Re: A proposal to enhance RISC-V HPM (Hardware Performance Monitor)


Anup Patel
 

Yes, there is no way for kernel to know whether it is running in HS-mode or VS-mode. We would like to keep it that way.

 

Regards,

Anup

 

From: tech-privileged@... <tech-privileged@...> On Behalf Of Allen Baum
Sent: 05 August 2020 11:19
To: alankao <alankao@...>
Cc: tech-privileged@...
Subject: Re: [RISC-V] [tech-privileged] A proposal to enhance RISC-V HPM (Hardware Performance Monitor)

 

I may be dense (I won't take a poll on that though), but if a kernel can detect that it is in S-mode vs. VSMode, that sounds like a buggy virtualization scheme. The kernel should (appear to) be in whatever mode it thinks it is, even if it is really in VU mode (with appropriate hypervisor work, and  performance penalties, etc).

 

On Tue, Aug 4, 2020 at 9:52 PM alankao <alankao@...> wrote:

Hi Anup,

> Linux PMU driver framework only updates counter value in “add()” or “start()” callback. That’s why allow S-mode write HPMCOUNTER CSRs won’t provide much benefit.

It doesn't matter where the kernel does the update.  What matters is how often kernel does add() and start().  Anyway, it may take a while but we will do the experiment mentioned in previous thread to give real evidence here.

> We should avoid a kernel feature which needs to be explicitly enabled by users and distros keeping it disabled by default. The “#ifdef” based feature checking should be replaced by runtime feature checking based on device tree OR something else.

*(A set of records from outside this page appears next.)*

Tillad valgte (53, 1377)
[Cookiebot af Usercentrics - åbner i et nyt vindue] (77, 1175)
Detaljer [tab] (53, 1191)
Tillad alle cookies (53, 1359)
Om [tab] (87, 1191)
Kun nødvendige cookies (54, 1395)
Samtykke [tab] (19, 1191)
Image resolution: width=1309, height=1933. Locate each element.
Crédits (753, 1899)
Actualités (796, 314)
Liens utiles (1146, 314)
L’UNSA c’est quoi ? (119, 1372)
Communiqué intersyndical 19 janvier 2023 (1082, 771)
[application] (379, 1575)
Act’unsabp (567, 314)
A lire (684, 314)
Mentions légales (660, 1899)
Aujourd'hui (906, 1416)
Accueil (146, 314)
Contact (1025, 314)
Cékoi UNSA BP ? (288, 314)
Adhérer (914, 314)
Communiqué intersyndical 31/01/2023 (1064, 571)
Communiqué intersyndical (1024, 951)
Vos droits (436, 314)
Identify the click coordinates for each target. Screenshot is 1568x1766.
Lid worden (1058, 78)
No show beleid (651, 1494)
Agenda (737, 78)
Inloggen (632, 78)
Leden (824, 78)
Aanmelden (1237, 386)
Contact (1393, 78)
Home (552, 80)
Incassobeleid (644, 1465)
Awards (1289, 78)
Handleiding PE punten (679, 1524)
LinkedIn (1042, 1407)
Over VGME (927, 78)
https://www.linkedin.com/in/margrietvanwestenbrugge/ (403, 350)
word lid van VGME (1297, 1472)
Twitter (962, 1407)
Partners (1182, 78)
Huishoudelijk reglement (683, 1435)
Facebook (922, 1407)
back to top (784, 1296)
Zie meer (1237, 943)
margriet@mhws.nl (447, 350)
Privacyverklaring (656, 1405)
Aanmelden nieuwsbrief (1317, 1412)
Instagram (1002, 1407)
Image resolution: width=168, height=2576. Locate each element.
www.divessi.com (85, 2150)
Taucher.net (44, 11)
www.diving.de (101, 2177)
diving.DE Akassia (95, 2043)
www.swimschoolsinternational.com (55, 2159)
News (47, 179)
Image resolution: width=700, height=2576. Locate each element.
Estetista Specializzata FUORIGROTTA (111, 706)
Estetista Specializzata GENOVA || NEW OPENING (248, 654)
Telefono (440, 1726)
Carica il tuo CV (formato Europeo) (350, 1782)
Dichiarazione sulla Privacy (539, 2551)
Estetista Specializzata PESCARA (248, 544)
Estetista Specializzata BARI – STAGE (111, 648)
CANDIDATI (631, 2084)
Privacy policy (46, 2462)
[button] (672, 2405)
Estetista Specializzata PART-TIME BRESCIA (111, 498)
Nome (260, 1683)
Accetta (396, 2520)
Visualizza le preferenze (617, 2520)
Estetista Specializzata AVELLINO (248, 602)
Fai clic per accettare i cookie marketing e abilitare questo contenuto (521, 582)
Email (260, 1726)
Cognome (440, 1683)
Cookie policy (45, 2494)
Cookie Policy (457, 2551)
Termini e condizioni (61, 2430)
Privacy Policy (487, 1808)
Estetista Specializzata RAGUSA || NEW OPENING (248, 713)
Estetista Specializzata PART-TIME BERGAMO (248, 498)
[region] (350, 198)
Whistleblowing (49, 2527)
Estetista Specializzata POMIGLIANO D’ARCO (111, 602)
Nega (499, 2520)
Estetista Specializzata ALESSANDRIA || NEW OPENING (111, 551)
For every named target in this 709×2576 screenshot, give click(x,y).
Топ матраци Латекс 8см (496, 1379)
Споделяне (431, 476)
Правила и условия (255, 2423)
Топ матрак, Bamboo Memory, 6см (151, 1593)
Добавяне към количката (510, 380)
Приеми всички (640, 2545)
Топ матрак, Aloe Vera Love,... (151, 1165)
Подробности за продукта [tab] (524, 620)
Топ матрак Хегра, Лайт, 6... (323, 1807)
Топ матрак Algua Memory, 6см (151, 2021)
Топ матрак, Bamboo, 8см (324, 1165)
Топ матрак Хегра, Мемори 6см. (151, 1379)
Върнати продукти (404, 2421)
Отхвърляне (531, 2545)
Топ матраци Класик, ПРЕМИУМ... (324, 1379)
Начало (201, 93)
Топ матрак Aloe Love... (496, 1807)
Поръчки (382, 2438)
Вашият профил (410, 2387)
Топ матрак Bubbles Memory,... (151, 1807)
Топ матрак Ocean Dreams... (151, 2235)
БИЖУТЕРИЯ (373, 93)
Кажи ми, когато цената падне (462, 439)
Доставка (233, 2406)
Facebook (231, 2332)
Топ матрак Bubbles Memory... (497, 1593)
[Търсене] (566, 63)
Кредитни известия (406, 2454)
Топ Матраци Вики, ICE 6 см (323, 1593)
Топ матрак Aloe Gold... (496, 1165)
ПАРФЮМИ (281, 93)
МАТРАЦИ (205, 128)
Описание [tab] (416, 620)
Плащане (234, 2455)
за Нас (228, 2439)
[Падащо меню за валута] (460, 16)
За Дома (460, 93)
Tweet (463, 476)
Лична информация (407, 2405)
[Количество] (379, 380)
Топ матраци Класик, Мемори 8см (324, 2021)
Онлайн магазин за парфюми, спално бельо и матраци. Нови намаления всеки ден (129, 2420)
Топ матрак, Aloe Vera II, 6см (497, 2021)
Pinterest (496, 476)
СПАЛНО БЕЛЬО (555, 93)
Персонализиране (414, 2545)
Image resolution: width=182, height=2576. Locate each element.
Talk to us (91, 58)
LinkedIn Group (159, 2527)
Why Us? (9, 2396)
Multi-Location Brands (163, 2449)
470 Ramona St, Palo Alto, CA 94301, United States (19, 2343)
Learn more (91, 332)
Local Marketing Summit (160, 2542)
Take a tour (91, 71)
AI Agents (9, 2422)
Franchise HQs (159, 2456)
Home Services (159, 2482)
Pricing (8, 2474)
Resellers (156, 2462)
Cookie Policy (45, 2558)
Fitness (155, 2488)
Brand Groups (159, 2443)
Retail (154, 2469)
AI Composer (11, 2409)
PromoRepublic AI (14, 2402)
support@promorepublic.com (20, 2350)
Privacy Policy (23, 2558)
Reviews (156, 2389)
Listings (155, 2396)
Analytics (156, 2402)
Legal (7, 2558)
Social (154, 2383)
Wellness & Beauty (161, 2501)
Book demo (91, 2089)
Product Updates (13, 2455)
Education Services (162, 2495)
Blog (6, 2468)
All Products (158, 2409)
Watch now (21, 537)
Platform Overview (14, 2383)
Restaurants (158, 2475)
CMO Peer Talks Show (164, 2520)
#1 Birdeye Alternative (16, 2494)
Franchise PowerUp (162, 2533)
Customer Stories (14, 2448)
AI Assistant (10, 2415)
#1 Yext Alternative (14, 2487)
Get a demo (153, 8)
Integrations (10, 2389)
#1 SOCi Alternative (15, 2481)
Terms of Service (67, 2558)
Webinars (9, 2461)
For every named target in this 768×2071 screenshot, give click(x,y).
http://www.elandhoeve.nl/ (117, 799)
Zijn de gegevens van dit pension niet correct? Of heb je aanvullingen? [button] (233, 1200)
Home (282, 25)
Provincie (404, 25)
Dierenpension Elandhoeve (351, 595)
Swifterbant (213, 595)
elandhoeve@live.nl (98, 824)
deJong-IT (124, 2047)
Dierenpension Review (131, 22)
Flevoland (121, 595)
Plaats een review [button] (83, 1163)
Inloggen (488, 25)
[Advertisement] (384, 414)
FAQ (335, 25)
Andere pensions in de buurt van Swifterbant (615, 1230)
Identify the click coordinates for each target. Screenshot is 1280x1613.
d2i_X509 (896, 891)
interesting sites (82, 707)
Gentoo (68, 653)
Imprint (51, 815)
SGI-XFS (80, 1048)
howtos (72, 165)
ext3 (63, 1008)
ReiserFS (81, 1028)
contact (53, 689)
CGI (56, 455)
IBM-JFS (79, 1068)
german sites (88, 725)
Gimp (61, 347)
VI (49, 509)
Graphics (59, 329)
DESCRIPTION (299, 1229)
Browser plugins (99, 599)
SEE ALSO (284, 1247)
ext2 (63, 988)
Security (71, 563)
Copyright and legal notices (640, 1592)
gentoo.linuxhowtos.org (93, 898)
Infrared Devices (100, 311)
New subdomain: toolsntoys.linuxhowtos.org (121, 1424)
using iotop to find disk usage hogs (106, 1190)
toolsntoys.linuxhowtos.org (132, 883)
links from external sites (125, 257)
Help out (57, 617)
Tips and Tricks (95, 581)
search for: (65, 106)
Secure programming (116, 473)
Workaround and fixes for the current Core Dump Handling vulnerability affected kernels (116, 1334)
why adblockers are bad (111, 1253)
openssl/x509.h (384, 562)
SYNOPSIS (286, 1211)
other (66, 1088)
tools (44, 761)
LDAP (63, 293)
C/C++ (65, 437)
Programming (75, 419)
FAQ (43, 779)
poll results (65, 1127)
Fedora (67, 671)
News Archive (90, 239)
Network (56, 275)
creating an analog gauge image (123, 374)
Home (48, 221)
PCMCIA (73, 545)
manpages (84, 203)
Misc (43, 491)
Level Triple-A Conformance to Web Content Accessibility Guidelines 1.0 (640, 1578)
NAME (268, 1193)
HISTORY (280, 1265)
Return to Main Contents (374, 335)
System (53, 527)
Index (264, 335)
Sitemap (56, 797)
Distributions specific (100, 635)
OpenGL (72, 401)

Is there any way for a kernel to detect if it is in S-mode or VS-mode?  If so, then just don't go that route when writing HPM CSRs.  Just like what we did with CONFIG_FPU, I suggest we can set CONFIG_RESTRICT_HPM_REG_ACCESS or something true by default, and detect if there is some attribute like "bypass-sbi" in a PMU node.  With static key feature and the followups, this runtime check is not expensive.